--- Activity ---
Take the data below and extract the lines from the one with "The height and width of the screenshot is (1160, 2576)." to the one with "Task: Open more", inclusive, exactly as written.

--- Dataset content ---
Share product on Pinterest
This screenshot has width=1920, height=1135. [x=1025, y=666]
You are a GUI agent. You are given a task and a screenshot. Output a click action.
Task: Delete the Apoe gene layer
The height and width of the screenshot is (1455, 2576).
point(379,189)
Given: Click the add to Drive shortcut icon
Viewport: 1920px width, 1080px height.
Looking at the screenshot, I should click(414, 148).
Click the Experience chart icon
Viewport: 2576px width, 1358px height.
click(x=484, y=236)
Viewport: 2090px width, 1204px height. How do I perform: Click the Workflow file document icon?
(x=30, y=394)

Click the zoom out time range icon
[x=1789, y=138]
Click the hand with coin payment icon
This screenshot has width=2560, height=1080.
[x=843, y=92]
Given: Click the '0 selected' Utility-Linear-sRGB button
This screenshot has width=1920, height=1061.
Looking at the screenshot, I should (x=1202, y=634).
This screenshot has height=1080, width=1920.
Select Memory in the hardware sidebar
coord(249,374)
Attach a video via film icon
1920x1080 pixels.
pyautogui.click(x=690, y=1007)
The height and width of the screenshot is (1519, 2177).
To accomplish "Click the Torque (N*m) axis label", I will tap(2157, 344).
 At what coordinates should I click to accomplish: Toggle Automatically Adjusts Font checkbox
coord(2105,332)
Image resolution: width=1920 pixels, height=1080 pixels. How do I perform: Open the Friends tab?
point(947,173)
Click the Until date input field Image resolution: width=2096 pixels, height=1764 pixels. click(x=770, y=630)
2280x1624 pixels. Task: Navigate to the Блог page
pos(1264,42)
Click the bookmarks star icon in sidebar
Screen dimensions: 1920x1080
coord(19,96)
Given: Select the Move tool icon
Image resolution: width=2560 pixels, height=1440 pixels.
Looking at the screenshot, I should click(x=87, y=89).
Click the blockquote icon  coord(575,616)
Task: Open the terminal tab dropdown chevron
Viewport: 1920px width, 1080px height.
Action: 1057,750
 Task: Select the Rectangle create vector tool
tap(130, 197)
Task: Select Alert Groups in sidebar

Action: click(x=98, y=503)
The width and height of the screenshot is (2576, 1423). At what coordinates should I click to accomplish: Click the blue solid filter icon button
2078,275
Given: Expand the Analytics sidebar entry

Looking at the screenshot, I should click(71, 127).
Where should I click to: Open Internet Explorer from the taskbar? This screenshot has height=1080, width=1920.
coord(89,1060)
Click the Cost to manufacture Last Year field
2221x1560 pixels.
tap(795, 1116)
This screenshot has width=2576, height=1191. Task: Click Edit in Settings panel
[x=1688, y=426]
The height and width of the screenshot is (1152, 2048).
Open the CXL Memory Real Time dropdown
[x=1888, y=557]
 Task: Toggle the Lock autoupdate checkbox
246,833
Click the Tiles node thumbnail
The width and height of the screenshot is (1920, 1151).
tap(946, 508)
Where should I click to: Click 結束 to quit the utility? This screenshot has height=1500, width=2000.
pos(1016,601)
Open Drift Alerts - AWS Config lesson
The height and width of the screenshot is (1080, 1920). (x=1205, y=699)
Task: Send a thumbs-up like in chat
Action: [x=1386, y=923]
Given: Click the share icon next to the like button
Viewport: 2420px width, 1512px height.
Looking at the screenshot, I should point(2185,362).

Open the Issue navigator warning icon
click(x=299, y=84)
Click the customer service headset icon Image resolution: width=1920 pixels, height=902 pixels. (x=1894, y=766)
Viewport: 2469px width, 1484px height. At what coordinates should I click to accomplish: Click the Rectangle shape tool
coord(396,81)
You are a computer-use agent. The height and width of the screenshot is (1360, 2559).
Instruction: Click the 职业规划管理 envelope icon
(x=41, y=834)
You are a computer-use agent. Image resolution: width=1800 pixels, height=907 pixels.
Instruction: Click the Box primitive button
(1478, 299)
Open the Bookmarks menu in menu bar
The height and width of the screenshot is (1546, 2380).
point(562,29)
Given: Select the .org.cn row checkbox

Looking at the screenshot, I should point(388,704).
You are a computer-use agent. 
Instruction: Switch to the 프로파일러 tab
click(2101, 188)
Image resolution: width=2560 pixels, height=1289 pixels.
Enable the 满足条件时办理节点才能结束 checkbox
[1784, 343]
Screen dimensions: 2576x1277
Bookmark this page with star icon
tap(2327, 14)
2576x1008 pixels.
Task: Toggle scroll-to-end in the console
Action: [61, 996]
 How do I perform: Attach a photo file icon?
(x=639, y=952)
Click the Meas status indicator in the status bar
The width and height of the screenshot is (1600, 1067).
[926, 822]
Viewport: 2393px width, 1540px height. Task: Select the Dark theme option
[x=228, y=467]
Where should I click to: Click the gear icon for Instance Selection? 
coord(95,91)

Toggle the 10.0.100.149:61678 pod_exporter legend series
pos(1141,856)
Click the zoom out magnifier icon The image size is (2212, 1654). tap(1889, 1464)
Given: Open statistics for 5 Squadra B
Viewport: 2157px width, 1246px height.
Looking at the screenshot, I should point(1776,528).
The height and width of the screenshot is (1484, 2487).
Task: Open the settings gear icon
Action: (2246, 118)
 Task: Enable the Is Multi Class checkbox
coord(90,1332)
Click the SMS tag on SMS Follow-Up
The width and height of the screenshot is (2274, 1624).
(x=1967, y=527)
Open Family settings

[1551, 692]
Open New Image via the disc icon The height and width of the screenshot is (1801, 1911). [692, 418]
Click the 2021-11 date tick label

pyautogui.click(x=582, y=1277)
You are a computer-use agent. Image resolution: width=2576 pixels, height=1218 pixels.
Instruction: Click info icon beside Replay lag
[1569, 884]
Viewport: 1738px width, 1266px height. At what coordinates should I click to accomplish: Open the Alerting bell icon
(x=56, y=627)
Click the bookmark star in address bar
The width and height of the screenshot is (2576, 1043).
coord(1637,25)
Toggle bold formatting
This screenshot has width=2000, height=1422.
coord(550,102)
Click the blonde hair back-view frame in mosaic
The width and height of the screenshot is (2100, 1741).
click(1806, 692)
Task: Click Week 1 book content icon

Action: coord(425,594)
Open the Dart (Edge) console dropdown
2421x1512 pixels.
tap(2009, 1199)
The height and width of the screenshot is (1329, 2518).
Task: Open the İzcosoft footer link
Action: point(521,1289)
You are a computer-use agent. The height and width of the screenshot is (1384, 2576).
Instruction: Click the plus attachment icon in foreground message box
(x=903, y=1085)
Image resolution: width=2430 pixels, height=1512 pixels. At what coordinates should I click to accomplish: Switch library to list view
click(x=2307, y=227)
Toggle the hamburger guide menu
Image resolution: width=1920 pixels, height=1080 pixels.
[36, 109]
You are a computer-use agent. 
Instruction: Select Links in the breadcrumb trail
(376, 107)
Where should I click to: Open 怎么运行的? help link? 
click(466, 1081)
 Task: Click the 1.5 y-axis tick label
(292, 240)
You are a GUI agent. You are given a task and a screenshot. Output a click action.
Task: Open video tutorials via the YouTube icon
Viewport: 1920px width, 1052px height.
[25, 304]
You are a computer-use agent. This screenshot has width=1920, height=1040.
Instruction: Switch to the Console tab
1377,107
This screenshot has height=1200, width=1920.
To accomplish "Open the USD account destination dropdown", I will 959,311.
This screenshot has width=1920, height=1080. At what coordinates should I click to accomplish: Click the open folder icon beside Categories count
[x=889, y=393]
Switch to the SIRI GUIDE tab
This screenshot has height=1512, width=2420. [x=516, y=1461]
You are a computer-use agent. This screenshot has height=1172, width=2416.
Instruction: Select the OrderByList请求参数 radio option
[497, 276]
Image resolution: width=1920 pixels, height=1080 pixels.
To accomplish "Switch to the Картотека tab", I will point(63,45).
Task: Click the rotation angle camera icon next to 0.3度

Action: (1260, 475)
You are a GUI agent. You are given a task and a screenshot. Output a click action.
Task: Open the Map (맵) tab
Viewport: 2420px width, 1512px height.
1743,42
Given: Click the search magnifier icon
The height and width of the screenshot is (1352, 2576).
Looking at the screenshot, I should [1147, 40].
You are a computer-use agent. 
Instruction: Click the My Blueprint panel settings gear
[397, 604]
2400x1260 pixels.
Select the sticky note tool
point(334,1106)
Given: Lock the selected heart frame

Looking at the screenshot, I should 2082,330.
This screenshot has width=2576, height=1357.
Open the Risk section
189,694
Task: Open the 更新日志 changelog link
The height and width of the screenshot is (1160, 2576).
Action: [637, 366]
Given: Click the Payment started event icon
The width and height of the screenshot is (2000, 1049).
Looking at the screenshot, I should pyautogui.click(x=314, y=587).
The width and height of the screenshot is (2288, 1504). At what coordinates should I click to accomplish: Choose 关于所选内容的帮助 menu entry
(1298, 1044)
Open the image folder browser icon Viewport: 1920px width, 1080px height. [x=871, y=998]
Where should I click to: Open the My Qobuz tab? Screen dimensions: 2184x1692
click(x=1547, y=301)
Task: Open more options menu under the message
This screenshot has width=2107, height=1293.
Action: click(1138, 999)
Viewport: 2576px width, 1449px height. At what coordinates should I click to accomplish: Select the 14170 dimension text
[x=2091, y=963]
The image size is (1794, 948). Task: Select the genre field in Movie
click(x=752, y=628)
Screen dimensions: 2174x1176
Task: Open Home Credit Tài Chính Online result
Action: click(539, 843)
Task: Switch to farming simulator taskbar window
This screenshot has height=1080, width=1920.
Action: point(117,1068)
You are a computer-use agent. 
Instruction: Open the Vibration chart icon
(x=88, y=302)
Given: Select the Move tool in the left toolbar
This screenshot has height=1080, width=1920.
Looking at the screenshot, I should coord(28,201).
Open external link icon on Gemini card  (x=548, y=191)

--- Written solution ---
The height and width of the screenshot is (1160, 2576).
Action: [637, 366]
Given: Click the Payment started event icon
The width and height of the screenshot is (2000, 1049).
Looking at the screenshot, I should pyautogui.click(x=314, y=587).
The width and height of the screenshot is (2288, 1504). At what coordinates should I click to accomplish: Choose 关于所选内容的帮助 menu entry
(1298, 1044)
Open the image folder browser icon Viewport: 1920px width, 1080px height. [x=871, y=998]
Where should I click to: Open the My Qobuz tab? Screen dimensions: 2184x1692
click(x=1547, y=301)
Task: Open more options menu under the message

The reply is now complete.